Aspectos clave de las medidas en el alquiler por las consecuencias sociales de la guerra en Irán.

1º. Prórroga extraordinaria de los contratos de arrendamiento de vivienda habitual.

Los contratos de alquiler en los que el periodo de prórroga obligatoria finalice antes del 31 de diciembre de 2027, o finalice el periodo de prórroga tácita se aplicará, previa solicitud del arrendatario, una prórroga extraordinaria por plazos anuales y hasta un máximo de dos años adicionales. Durante esta prórroga se mantendrán los términos y condiciones del contrato en vigor. La solicitud deberá ser aceptada obligatoriamente por el arrendador, salvo que se hayan fijado otros términos o condiciones por acuerdo entre las partes, o que se haya suscrito un nuevo contrato de arrendamiento, o que el arrendador haya comunicado, en los plazos y condiciones la necesidad de ocupar la vivienda.

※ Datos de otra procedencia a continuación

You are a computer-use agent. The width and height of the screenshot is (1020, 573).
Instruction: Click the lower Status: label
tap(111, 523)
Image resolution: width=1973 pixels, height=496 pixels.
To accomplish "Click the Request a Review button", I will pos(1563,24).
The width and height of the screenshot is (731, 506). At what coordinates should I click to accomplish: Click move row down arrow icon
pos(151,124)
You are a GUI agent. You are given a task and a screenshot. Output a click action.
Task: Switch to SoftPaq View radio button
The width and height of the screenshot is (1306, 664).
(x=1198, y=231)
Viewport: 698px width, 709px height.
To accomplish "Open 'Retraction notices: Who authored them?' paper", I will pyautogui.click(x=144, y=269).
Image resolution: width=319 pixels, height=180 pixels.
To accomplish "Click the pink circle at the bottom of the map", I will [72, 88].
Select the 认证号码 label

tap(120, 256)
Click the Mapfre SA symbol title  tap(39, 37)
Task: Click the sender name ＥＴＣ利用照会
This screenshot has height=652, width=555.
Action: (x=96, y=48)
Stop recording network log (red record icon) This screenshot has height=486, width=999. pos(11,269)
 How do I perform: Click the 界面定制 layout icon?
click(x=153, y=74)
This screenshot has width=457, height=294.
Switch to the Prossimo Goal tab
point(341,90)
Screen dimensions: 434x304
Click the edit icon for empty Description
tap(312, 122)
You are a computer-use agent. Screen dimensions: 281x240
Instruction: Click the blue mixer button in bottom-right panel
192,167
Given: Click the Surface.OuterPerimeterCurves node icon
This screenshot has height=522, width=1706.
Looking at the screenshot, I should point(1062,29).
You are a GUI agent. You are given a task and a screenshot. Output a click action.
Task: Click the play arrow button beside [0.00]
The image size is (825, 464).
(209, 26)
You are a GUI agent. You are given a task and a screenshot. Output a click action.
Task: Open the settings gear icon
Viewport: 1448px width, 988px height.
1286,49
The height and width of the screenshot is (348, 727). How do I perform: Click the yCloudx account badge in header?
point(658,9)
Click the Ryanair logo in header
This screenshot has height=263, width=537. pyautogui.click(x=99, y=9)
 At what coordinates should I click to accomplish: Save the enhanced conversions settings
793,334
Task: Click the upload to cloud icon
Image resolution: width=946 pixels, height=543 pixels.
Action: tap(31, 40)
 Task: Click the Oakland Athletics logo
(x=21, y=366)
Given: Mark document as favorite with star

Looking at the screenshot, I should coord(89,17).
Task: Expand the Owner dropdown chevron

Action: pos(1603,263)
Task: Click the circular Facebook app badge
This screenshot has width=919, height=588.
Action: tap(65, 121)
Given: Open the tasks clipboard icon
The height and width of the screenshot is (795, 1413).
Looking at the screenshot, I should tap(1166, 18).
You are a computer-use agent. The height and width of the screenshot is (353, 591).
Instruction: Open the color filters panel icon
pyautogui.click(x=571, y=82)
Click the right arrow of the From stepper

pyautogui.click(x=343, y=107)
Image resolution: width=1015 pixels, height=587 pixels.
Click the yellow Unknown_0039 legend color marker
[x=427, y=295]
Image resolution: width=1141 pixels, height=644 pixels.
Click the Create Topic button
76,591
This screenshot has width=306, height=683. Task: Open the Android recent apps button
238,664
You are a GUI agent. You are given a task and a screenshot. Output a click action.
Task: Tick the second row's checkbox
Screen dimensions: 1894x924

La prórroga extraordinaria regulada en este artículo es incompatible con la prevista en el artículo 10.3 de la Ley 29/1994, de 24 de noviembre, de Arrendamientos Urbanos, que, en su caso, se aplicará con carácter preferente.

Lo dispuesto en el apartado anterior no será de aplicación cuando arrendador y arrendatario acuerden la renovación del contrato de arrendamiento, o la celebración de uno nuevo, con una renta inferior a la prevista en el contrato vigente.

2º. Limitación extraordinaria de la actualización anual de la renta de los contratos de arrendamiento de vivienda.

La persona arrendataria de un contrato de alquiler de vivienda cuya renta deba ser actualizada porque se cumpla la correspondiente anualidad de vigencia hasta el 31 de diciembre de 2027, podrá negociar con el arrendador el incremento que se aplicará en esa actualización anual de la renta, con sujeción a las siguientes condiciones:

  1. a) En el caso de que el arrendador sea un gran tenedor el incremento de la renta será el que resulte del nuevo pacto entre las partes, sin que la variación anual de la renta pueda exceder del dos por ciento. En ausencia de este nuevo pacto entre las partes, el incremento de la renta quedará sujeto a esta misma limitación.
  2. b) En el caso de que el arrendador no sea un gran tenedor, el incremento de la renta será el que resulte del nuevo pacto entre las partes. En ausencia de este nuevo pacto entre las partes, el incremento de la renta a aplicar no podrá ser superior al dos por ciento.